I continue to use it, even though it's unsupported, has weird whitespace issues, and people make fun of me. I don't mean the EMACS/Vim people, cause they mock everyone, I mean people using Sublime Text, PyCharm, and NotePad on Windows. I try to make a brave face of it and for the most part I succeed.

Speaking of which, you know how you sometimes wish deep inside that the fairy tales of youth were actually true? Or that there was a zombie apocalypse and you got the chance to show off how all your eclectic skills and pursuits would make you a survival genius? Well, I feel that way about TextMates 2 being released in my lifetime. Alas, stark reality stares me in the face; yet I cling to hope.

Alright, sometimes I dabble in Sublime Text 2. I've played with PyCharm. In 2010 I even worked on a project where use of PyDev was mandatory. When I touch servers it's EMACS, Vi, or even Nano. And yet to TextMate I always return.
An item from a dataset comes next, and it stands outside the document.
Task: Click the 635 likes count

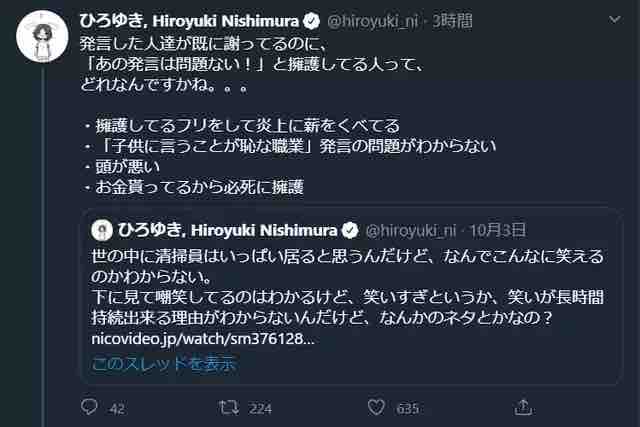Action: 407,407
Is TextMate dead? Probably. And yes, someday I'll switch over to something else, probably Sublime Text 2. In order to be certain I'm starting to list all the python editors so I can review them properly before switching.


Keynote

I never liked Powerpoint. I tried to use Google Presentations for years. Finally I tried Apple's Keynote for presentations and it was an amazing decision. It's simple, easy, and remains out of my way. To make code pretty I copy/paste pygmentized code and it just works.


Read the Docs

"Wikis are where documentation goes to die."

-- Jacob Kaplan-Moss

I'm of the opinion that Python open source projects that don't have Sphinx documentation are not ready for production use. And if I have to decide between two projects that are close in capability and one of them isn't on Read the Docs, then you know which way I'll go.

Why?

Because I want my documentation as up-to-date as possible. Wikis often fail in this, so do custom documentation solutions, and so does upload tarballs to a service. You should be using the same patterns for documentation as you do coding. Use Read the Docs.


Heroku

When I first heard that Heroku had become yet-another-Python-PAAS, I shrugged. The field is crowded. We've tried a bunch, but never felt like committing a real project to this type of service.
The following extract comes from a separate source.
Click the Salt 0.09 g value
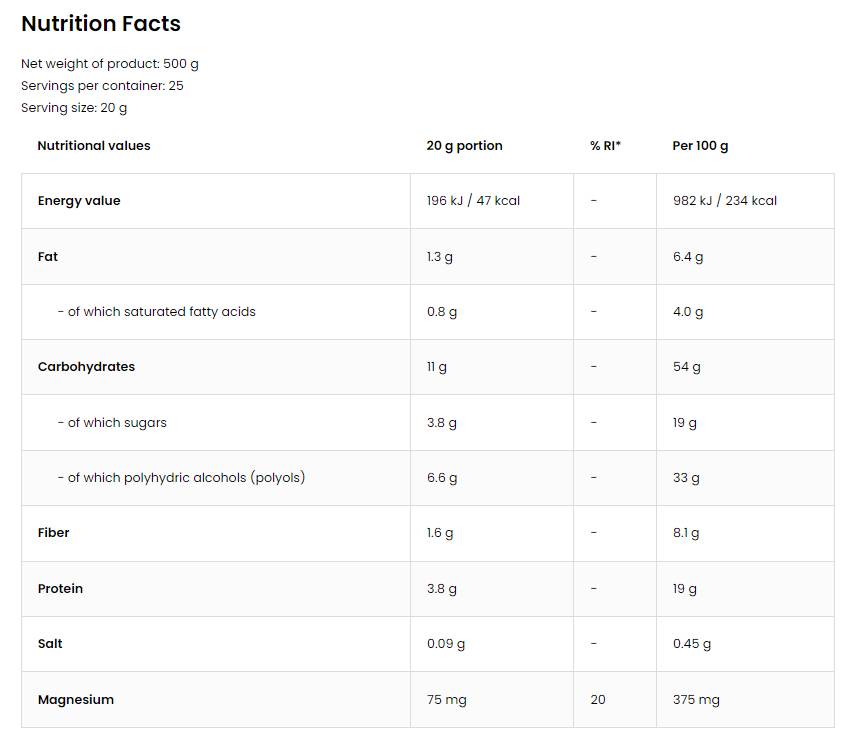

After a coding contest in October over in Hollywood where Randall Degges served as sys admin for the project and tried out Heroku, I was impressed. Heroku provided a nice command-line interface and had an impressive feature set on it's own. A stand-out feature I noticed was the add-ons, which are Heroku moderated third-party plug-ins for their service. Finally, it didn't hurt that Heroku has the staff to provide 24/7 coverage of their servers.

We decided to give it a try and the results are that many of our 2012-2015 apps were hosted by Heroku. We're more than pleased, and often remarked during this time period about the advantages of PaaS over doing-servers-yourself in a future article.


1Password

For all my umpteen accounts they all have different, crazy obscure passwords. All I need to do is remember one password and I've got access to them. What is even better is that it allows me to look up passwords in a crowded room - they are kept obfuscated by the password **** field. So much better than trying to keep it all in my head, or relying on weird coding patterns.


Consumer Notebook

Note: we shut this down years ago.

Yup, I eat my own dogfood. It lets me build comparison grids or look at what other people are comparing. I can list stuff for any purpose, and turn the content of those lists into grids. It is still in BETA, so things are still under development. However, on the other side, since I'm the one building and using it, I get to determine the features going in or coming out.


Mac OS X

I started as an Apple user:

Me at 14-ish years of age sitting in from of the Apple 2

I use Mac OS X professionally and have done so since 2006. However, between autumn of 1985 and 2006 I used MS/DOS and Windows (deployments usually to Unix/Linux). Not by choice but by hard reality of management decision. In September of 2006 as I started to learn Python work gave me an old, discarded Macbook Pro. Since then coding on OS X and then deploying on Linux has been my pattern. I've followed this pattern ever since, and I'm going to hit six years now as an OS X user.